Susanna Salvi dà vita ad una Manon dolce, esile: a tratti un po' frivola e vezzosa, a tratti donna decisa nel fare le proprie scelte accettando quel che ne seguirà. Tutto questo si traduce in uno stile di danza leggero, delicato: quando percorre sulle punte dei piedi il palcoscenico da una parte all'altra, par quasi che voli e che per lei la forza di gravità non sia che un orpello come un altro da utilizzare al momento giusto.

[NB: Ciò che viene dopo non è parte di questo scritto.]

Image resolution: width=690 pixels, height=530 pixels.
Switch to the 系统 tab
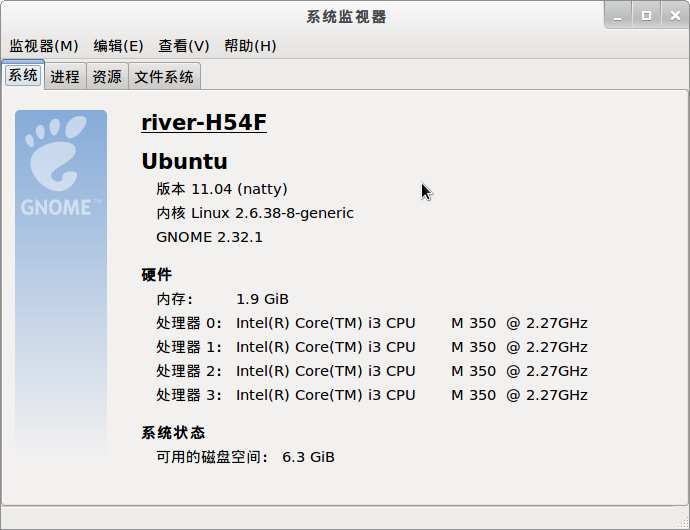(x=22, y=75)
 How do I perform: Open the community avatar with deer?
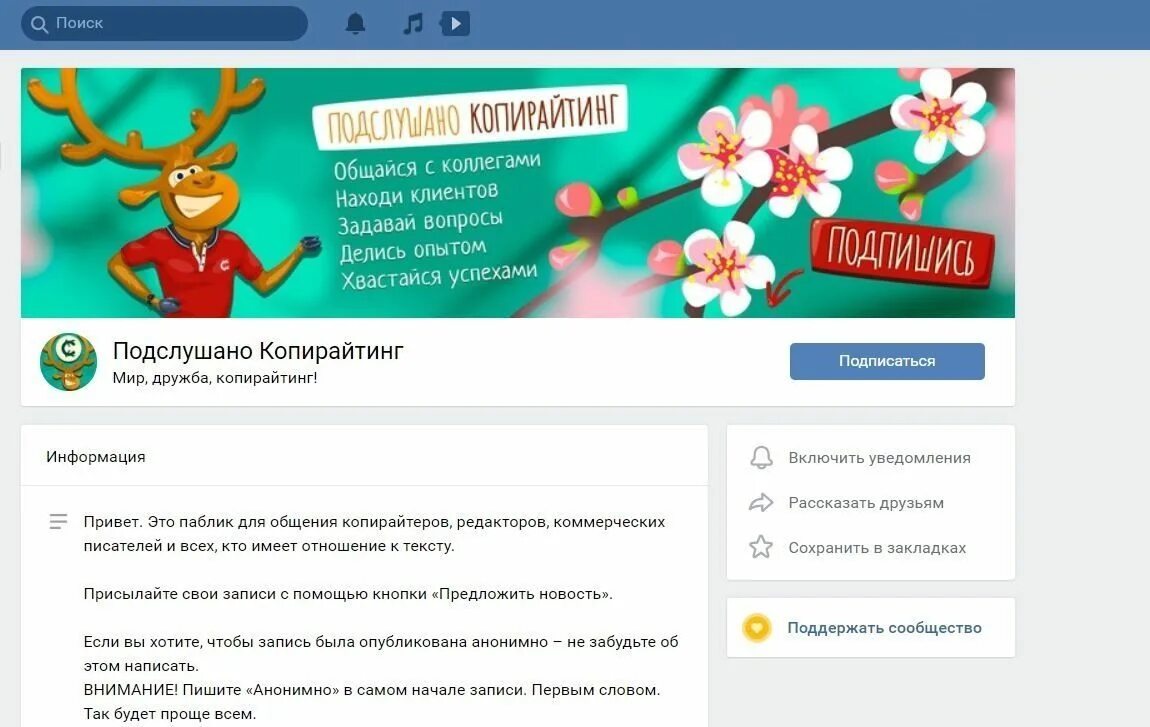click(68, 362)
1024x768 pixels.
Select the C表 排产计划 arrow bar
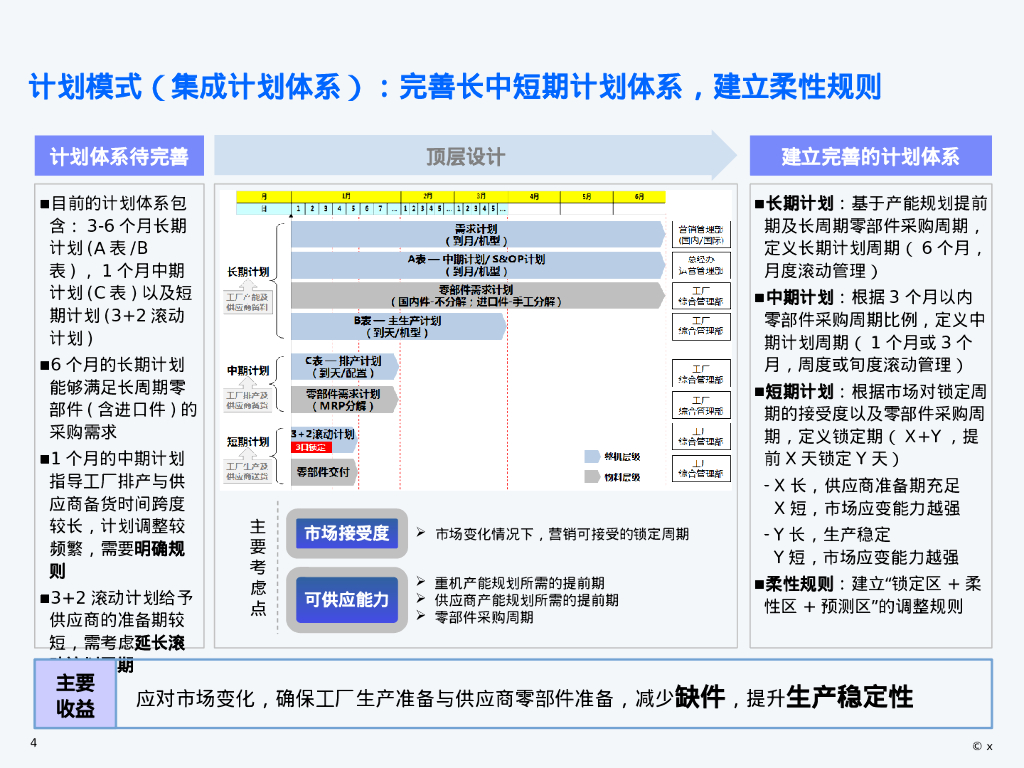click(343, 366)
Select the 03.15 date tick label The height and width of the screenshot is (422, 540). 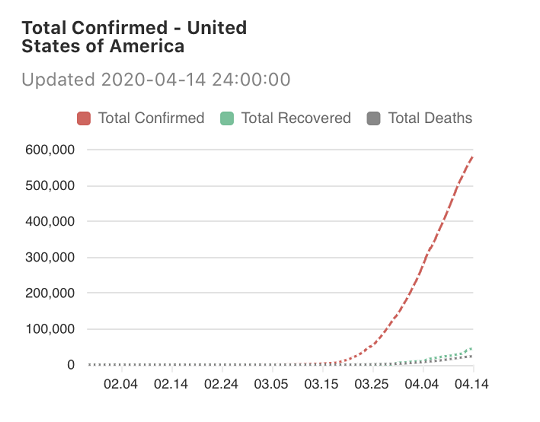[x=321, y=384]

Bravissimo anche Claudio Cocino nei panni di Des Grieux. All'inizio i suoi passi sono un po' appesantiti e incerti. Poi, come rispondendo all'appello di Tersicore di lasciarsi andare e sentirsi leggero come un giovane uccello al suo primo volo, eccolo volteggiare con decisione e dar vita a coreografie di grande intensità.
Ma il tratto più bello e notevole di questa Manon sta soprattutto in un'eleganza che deriva da un distacco dalle situazioni rappresentate conferendo leggerezza all'insieme. Nel corso dello spettacolo, le scene d'amore suggeriscono dolcezza; quelle di truce passione (la violenza del carceriere su Manon) un moto di composta compassione. E quando Manon muore, la disperazione di Des Grieux è simboleggiata dal suo corpo che, come ultimo atto, tenta di alzare quello esanime della donna tanto amata.
Anche in questo caso lo stile e l'eleganza di MacMillan hanno vinto: di fronte alla morte: quell'attimo estremo il cui dolore è solito non conoscere misura.